What problem were you trying to solve? Dennis Ritchie had written a simple language, B, which ran on our GE (later Honeywell) system, and I started to use it to write some systems programs. When Dennis started to work on Unix, the compiler became an orphan, and I adopted it. I needed access to the exclusive-or operation on the computer, and B did not have any way to say that. So, talking to Dennis, we agreed that would be a good name for the operator, and I set out to put it into the compiler. I did it, but it was no fun.

One day at lunch I was griping about this, and Al Aho said "There's a paper by Knuth-I think he has a better way...". So Al agreed to build the tables for the B expression grammar. I remember giving him about 30 grammar rules, and he went up to the stockroom and got a big piece of paper, about 2 by 3 feet, ruled it into squares, and started making entries in it. After an hour of watching him, he said "this will take a while". In fact, it took about 2 days!

Finally, Al handed me the paper in triumph, and I said "what do I do with this?" He taught me how to interpret the table to guide the parser, but when I typed the table in and tried to parse, there were errors. Each error we found involved another hour of Al's time and some more rows in the table. Finally, after the third time I asked him "what are you doing when you make the table?" He told me, and I said "I could write a program to do that!" And I did...

Did you experience any particular problems in the development of YACC? Especially after I moved to Unix, memory size and performance became an obsession. We had at most 64K bytes to hold the program and data, and we wanted to do FORTRAN...

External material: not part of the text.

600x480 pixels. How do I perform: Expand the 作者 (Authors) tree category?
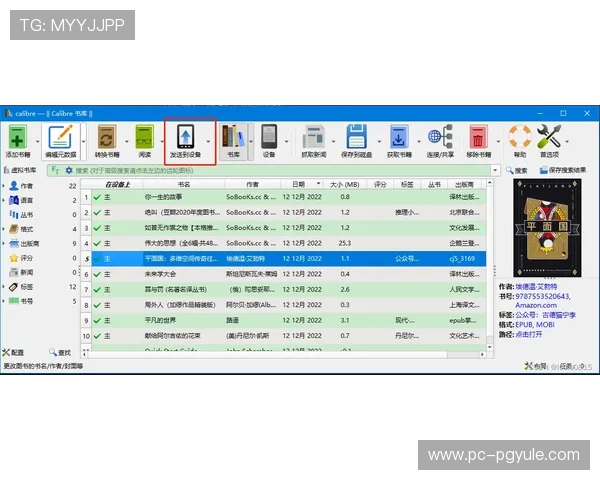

When YACC first ran, it was very slow - it implemented Knuth's ideas very literally. A grammar with 50 rules took about 20 minutes to run, which made me very unpopular with my co-workers ('Damn, Johnson's running YACC again!'). I set out to improve the size and space characteristics. Over the next several years, I rewrote the program over a dozen times, speeding it up by a factor of 10,000 or so. Many of my speedups involved proving theorems that we could cut this or that corner and still have a valid parser. The introduction of precedence was one example of this.

Dennis was actively working on B while I was writing YACC. One day, I came in and YACC would not compile - it was out of space. It turns out that I had been using every single slot in the symbol table. The night before, Dennis had added the 'for' statement to B, and the word 'for' took a slot, so YACC no longer fit!

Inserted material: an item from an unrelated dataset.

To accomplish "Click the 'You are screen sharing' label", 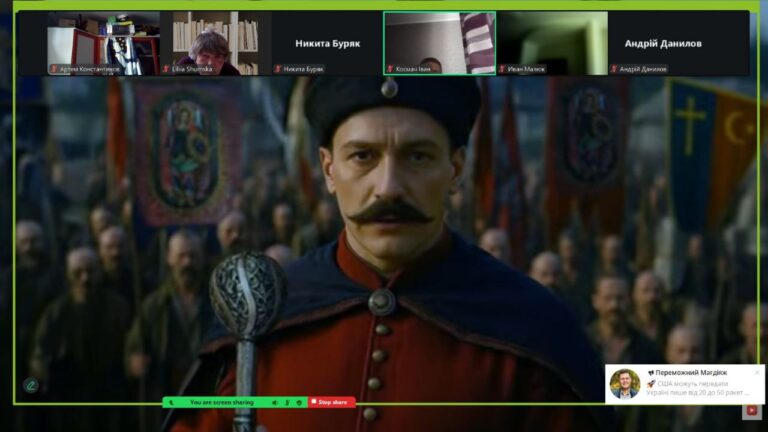I will point(222,402).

While small memory was a major pain, it also imposed a discipline on us that removed mental clutter from our programs, and that was a very good thing.

Would you do anything differently if you got the chance to develop YACC all over again? I'd try harder to find a notation other than $1, $2, $$, etc. While simple and intuitive, the notation is a source of errors as grammars evolve.

What's the most interesting program you've seen that uses YACC? Some of the most interesting uses I've seen came very early. Brian Kernighan was an early user when he wrote the eqn utility that typeset mathematical equations. And Mike Lesk wrote a grammar to try to parse English. Both grammars were highly ambiguous, with hundreds of conflicts. Al Aho used to break out in a rash when he contemplated them, but they worked fine in practice and gave me some very challenging practical applications of YACC.

Have you ever seen YACC used in a way that you didn't originally intend? If so, what was it? And did it or didn't it work? Mike's use of YACC to parse English was one. He used the YACC tables, but wrote a parser that would keep multiple parses around simultaneously. It wasn't really that successful, because even rather simple sentences had dozens of legal parses. With 64K of memory to play with, there wasn't much he could do to resolve them.

How do you feel now that other programs such as Abraxas pcYACC and Berkeley YACC have taken over as default parser generators on Unix systems? Actually, I'm amazed that YACC is still around at all after 35 years. It's a tribute to Knuth's insights. And I also have to say that the work I put into making YACC very fast and powerful kept it viable much longer that it otherwise would have been.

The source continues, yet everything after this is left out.